The 1998 Bordeaux vintage was certainly a very good one for the right bank communes, this being old and well-established knowledge now, and something that became clear to me for the first time at a St Emilion 1998 tasting I attended in London back in 2004. Other occasional bottles of St Emilion from the vintage tasted since then – such as the very admirable 1998 Grand Mayne – have strengthened my opinion on this, whereas my experience with Pomerol from this vintage remains rather more sketchy! On the left bank it was less attractive, what wines I have tasted over the years sometimes showing a rather austere character; nevertheless I could really do with reassessing the vintage, and looking into the cellar I see I have some Haut-Bailly, Ducru-Beaucaillou, Léoville Las-Cases, Lafon-Rochet and Haut-Batailley, not to mention more of that Grand Mayne. I can feel a 1998 tasting coming on, although with my current schedule of tastings it will almost certainly be 2012 before that happens.
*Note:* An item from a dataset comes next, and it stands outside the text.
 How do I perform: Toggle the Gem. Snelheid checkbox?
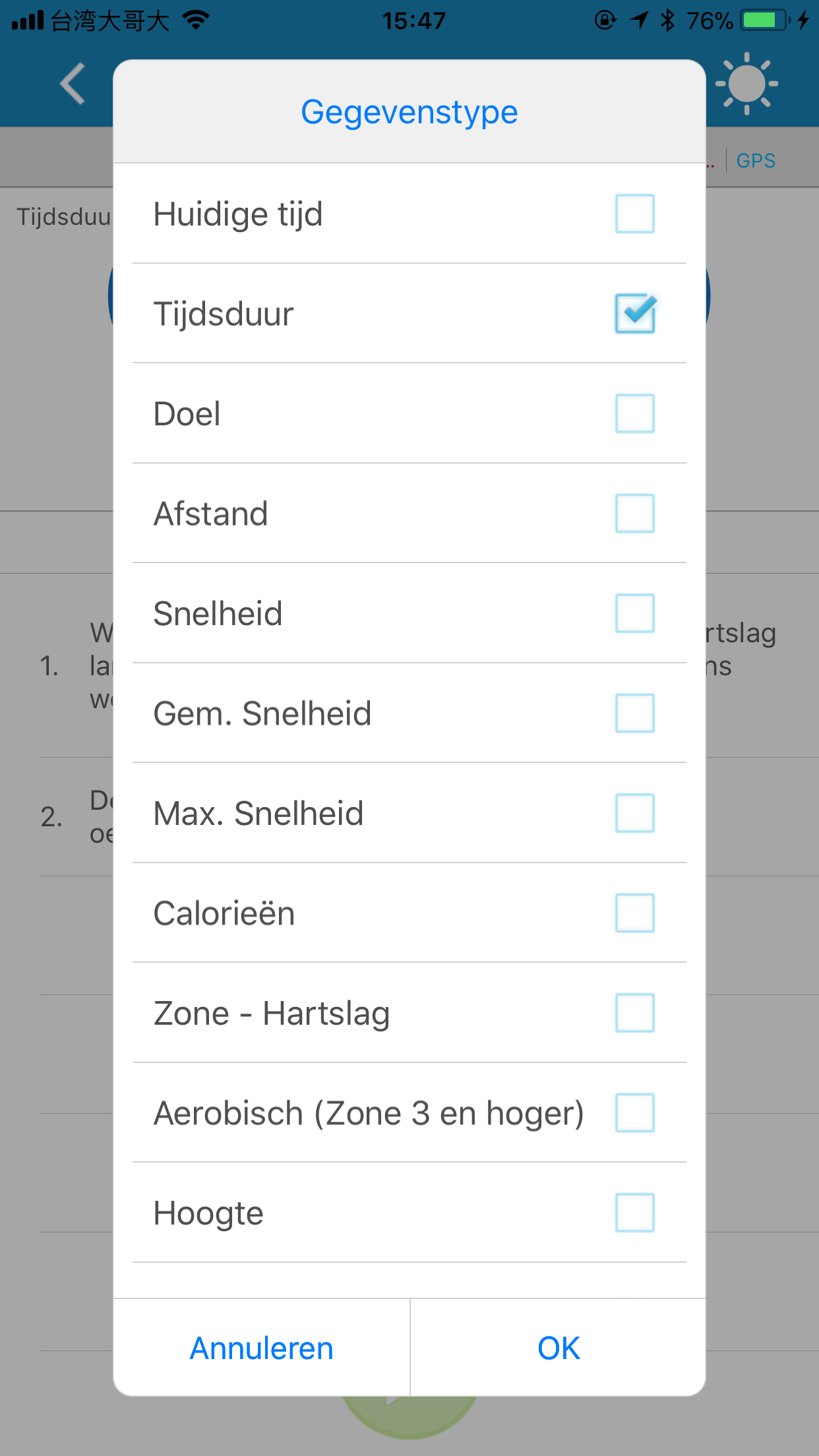pos(634,713)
There are also a few remaining halves of 1998 Sauternes, not just Climens but Coutet and Rieussec too. I have to confess I have made deeper inroads into the 1998s than I have with 2001 Sauternes (which have been so reticent over the last year or two – leave well alone for the moment if you have any, but they will be brilliant with time) and the 2003 vintage (which gives great pleasure right now, as seen with four examples included in my recent Bordeaux 2003 tasting). I think this is because the 1998s – speaking particularly of those I have tasted and revisited over a period of time, rather than a vintage generalisation – have always come across as rather soft and straightforward, easy-going and approachable regardless of their age. This perhaps reflects the difficult harvest, which was interrupted with heavy rains. The potential quality looked very good at first, with the fruit nicely ripe before botrytis arrived, which prompted a first picking, but then came the rain. What wines were made included fruit from that first tri, which was rather lighter in style, and the more richly botrytised grapes harvested once the rains had eased, the pickers still out in many vineyards well into November.
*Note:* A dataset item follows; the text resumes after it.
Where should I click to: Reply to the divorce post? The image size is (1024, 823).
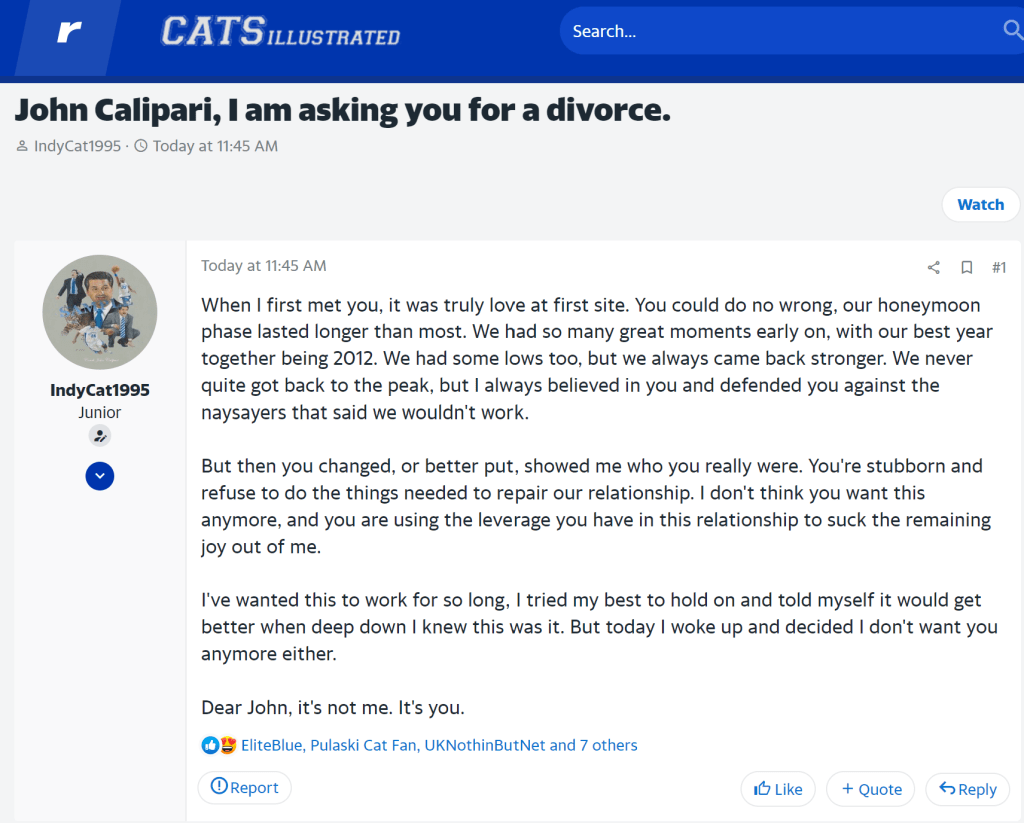click(x=967, y=789)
Happily this was a time when lesser wines could be picked up at appropriate prices, rather than the situation today when most upper-tier wines from Bordeaux seem expensive regardless of the vintage. This means I picked up these half bottles of Château Climens 1998 for a song (just under £8 per half bottle, if you are interested – I see from wine-searcher they are a little more pricy now!), a price that seems to me to match the amount of pleasure they currently give. In the glass it has a really vibrant, polished-gold hue. An attractive nose follows, with a set of aromas centred around orange, with tinges of barley sugar and bitter orange fruit, bringing to mind notes of orange pith, candied zest and even a tinge of Seville marmalade. And behind that, there is a soft, chalky, crumbly minerality. But above all, it is the bitter element behind the fruit that makes the most impact. Very fleshy at the start, a wine that immediately shows an oily texture, before it carries the fruit into the midpalate. It is certainly not overly simple despite the vintage’s reputation, as the wine carries a bitter, phenolic layer which I find quite attractive, alongside the rather soft orange fruit. Nor is it richly sweet, although it is quite mellifluous and it has a nice grip. This is not the most extravagant or seductive of vintages, nevertheless it has some appeal, especially in the finish, which features a flourish of bitter and grippy elements first, then a little layer of sweetness, with a particularly toasty, caramelly edge. Although I like the savoury-bitter elements here, the major deficiency here is in the definition of the wine, as I would like to see a more precise frame of acidity providing some backbone for all that oily substance; it all seems a bit ‘soft focus’ still. 15/20 (5/9/11)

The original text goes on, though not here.